In taking such a step, the United States could, in fact, largely cover and safeguard its position on Article 19 by an explanatory statement which could include all necessary reservations and which could emphasize that from the beginning the sole purpose of the United States in raising the issue of Article 19 has been to protect the Charter and the strength of the Organization in its peace-keeping role, and that its present step is a continuation of this policy. At the worst, the United States would be holding up on Article 19 only until September, when the next session of the General Assembly convenes. The principle of collective financial responsibility should, naturally, be strongly reasserted. The supporters of the United States position would need to be consulted so as to avoid any feeling by them that they were being “let down”.

Fully recognizing the risks in pursuing this latter course, I would nevertheless think it worthy of serious consideration.
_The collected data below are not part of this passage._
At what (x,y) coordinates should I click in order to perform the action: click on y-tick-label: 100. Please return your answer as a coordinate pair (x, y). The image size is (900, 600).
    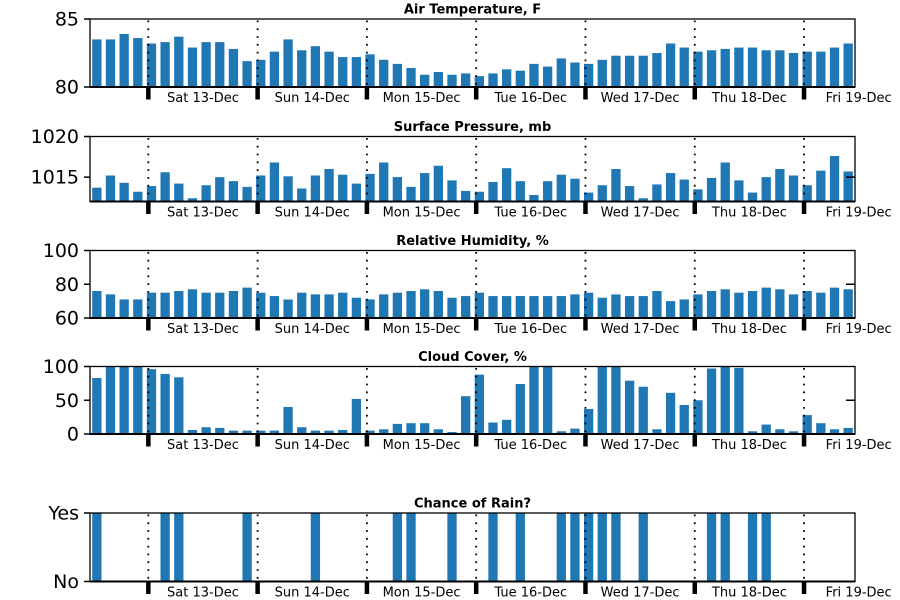
    Looking at the image, I should click on (61, 367).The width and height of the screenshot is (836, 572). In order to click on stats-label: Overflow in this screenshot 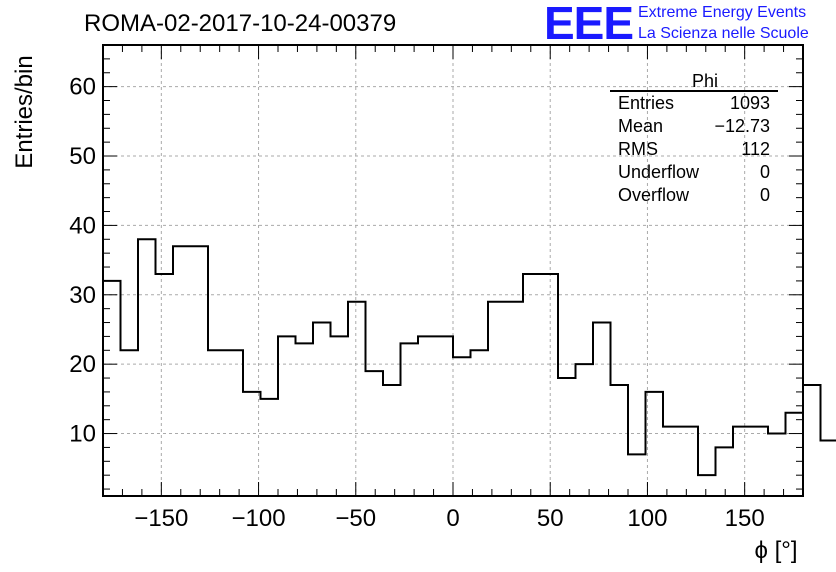, I will do `click(654, 195)`.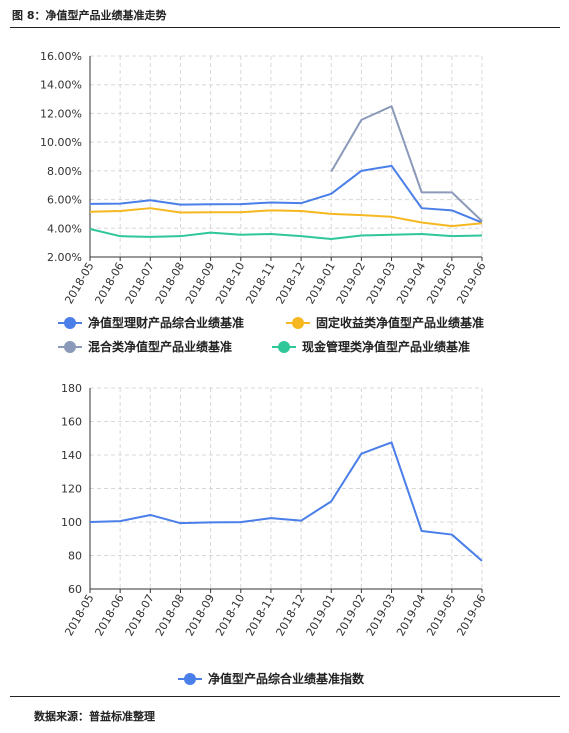  Describe the element at coordinates (72, 456) in the screenshot. I see `y-tick-label: 140` at that location.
The United Nations unquestionably has been, and will be further, weakened because some of its members fail to meet their Charter obligations by refusing to pay some of the assessments due. But the very nature and existence of the United Nations is rooted in the fact that some states, members as well as non-members, cannot always be relied upon for good and honorable conduct. The “good guys” seem always to carry more than their share in any organization or institution, domestic and international alike. Moreover, it is only realism to face the fact that a United Nations, even with some delinquent members, particularly if these should be France and the Soviet Union, is still preferable by far to no United Nations at all, or to an ineffective one, as it would surely be without those two countries.

The domestic political repercussions to the suggested course would probably be strong, at least for a while. For even in the United States today, magnanimity can be mistaken for weakness and statesmanship for lack of nerve. In this case, however, so much is at stake that risks of some kind are not only inescapable but justifiable. After all, twenty [Page 729] years of achievement and advance in international organization and order, as well as the future effectiveness of the United Nations, are in serious jeopardy over an issue which does not directly affect the vital interests of any of the countries mainly concerned.

It would not avail very much to save the Charter and lose the Organization.

Ralph J. Bunche
  1. Source: Johnson Library, National Security File, Country File, United Nations, Article 19, Vol. 2. No classification marking. The memorandum was given to Bill Moyers of the White House staff who forwarded it to President Johnson on February 5. (Memorandum from Moyers to Johnson, February 5; ibid.) The President passed the memorandum to Bundy. In a March 2 memorandum to the President, Bundy commented, “I don’t think there is anything for us to do on this one right now.” (Ibid.)